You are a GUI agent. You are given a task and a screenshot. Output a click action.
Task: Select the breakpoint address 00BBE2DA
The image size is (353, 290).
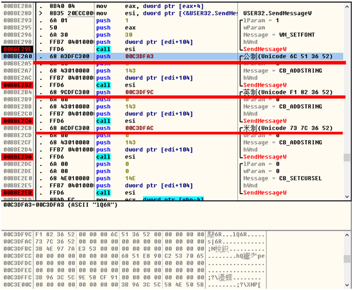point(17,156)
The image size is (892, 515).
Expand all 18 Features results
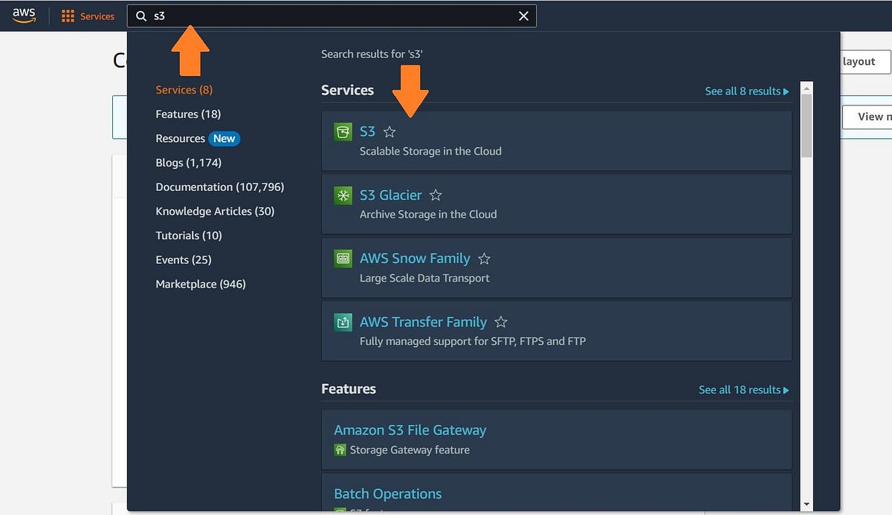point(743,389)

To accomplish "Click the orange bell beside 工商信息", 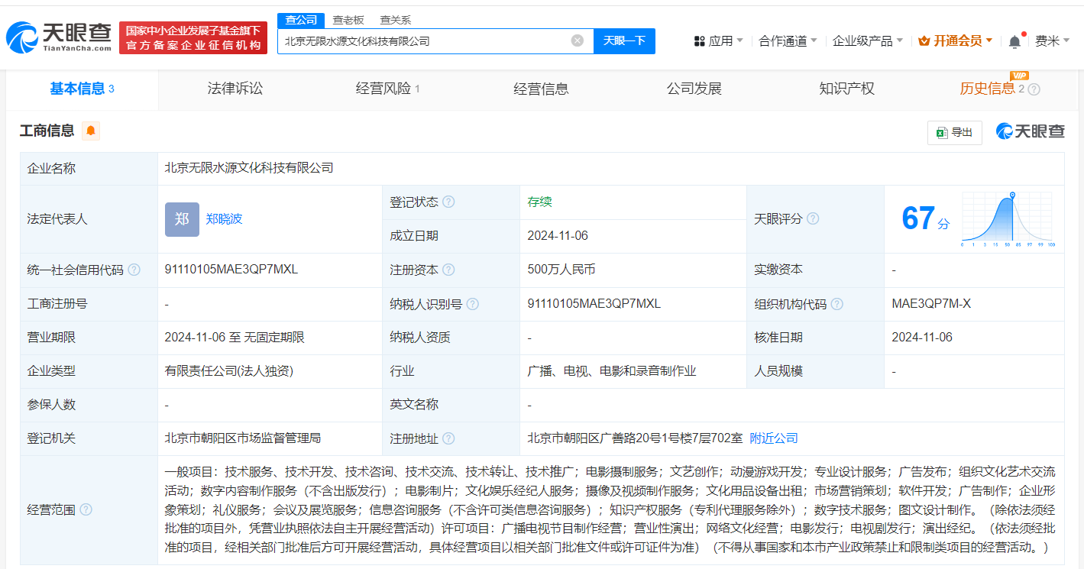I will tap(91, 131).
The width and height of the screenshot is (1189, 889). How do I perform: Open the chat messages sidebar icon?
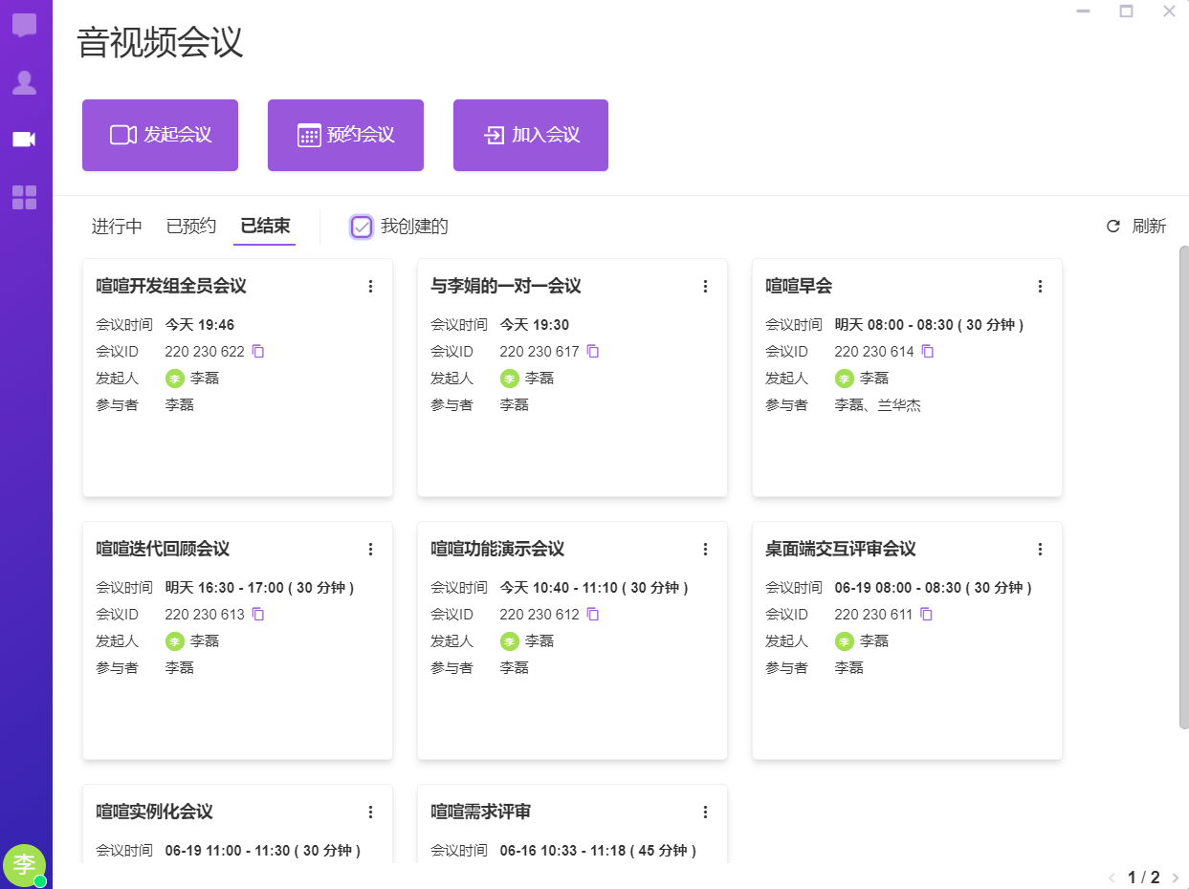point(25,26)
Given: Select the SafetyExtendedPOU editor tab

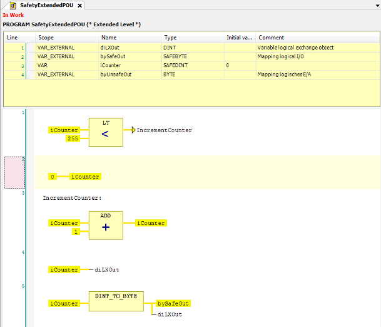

*EXERCISE BRIEF*: For the word "Select", show every line of the entries that holds it.

*SOLVED EXERCISE*:
Task: Select the breakpoint address 00BBE2DA
Given: Select the SafetyExtendedPOU editor tab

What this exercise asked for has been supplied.